Based on the listing below, report how many lines contain the word "Rotarex". Nothing but the number, please.

Start of Material shown

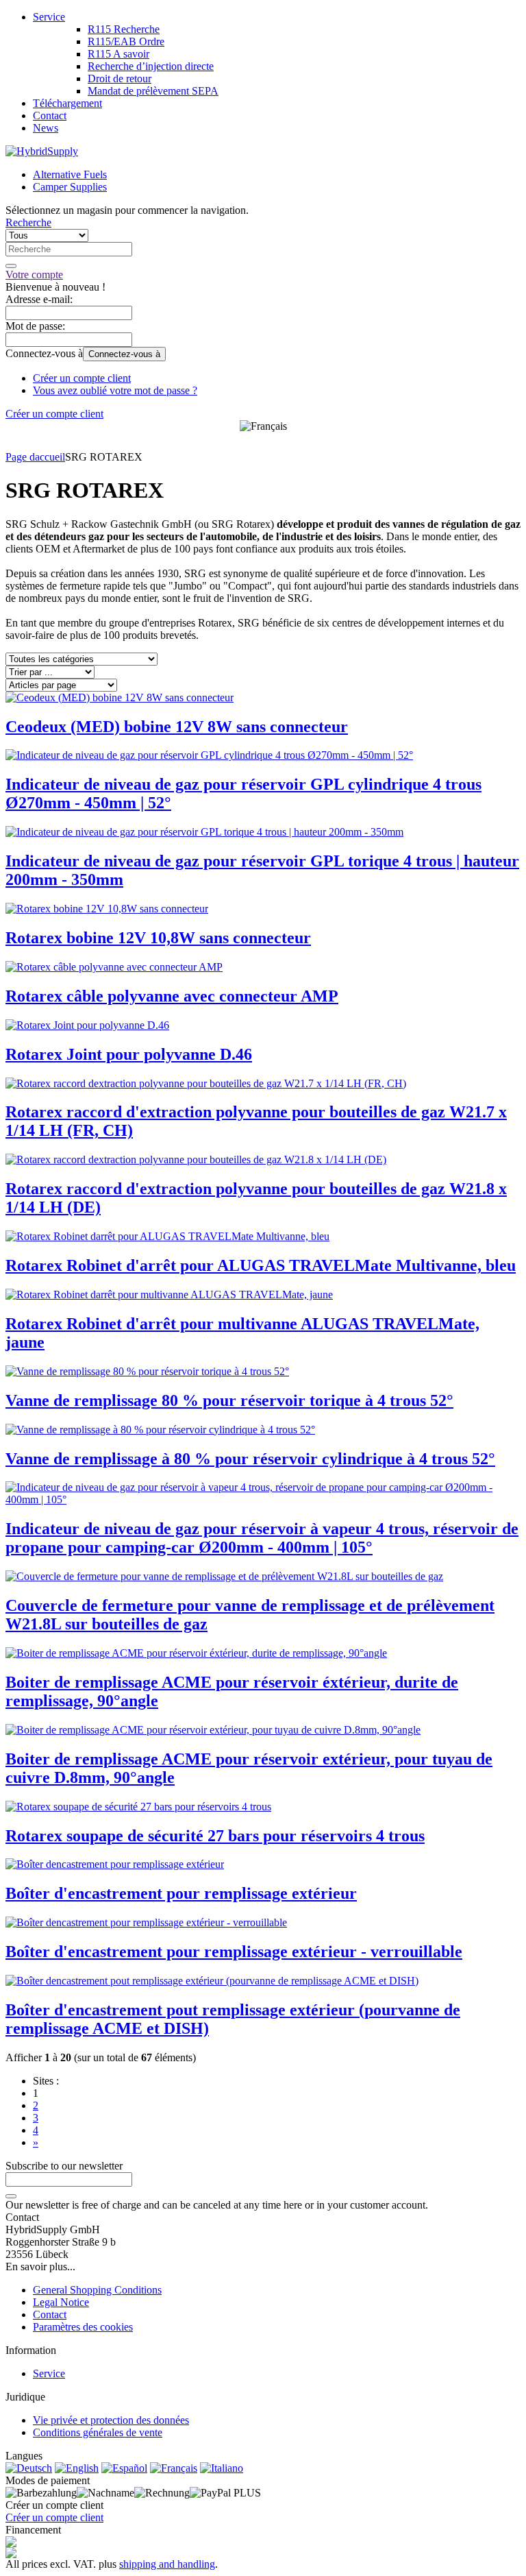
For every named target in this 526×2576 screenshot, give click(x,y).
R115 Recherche (124, 29)
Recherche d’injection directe (151, 66)
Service (49, 17)
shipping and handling (167, 2564)
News (45, 128)
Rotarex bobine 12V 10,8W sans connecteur (158, 938)
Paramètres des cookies (83, 2327)
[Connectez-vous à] (10, 2196)
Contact (49, 115)
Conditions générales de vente (97, 2432)
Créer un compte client (82, 378)
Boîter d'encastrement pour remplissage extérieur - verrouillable (233, 1951)
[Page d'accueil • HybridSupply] (41, 151)
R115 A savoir (118, 54)
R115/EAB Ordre (126, 41)
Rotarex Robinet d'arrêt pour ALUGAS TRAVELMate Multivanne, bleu (260, 1265)
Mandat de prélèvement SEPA (153, 91)
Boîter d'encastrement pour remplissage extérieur (181, 1893)
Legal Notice (61, 2302)
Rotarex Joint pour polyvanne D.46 (128, 1054)
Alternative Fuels (70, 174)
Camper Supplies (70, 187)
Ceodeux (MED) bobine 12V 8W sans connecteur (176, 727)
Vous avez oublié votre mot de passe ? (115, 390)
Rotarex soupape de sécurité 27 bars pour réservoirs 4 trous (215, 1836)
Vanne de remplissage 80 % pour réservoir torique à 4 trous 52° (229, 1400)
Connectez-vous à (124, 354)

End of Material shown

### [Answer area]
4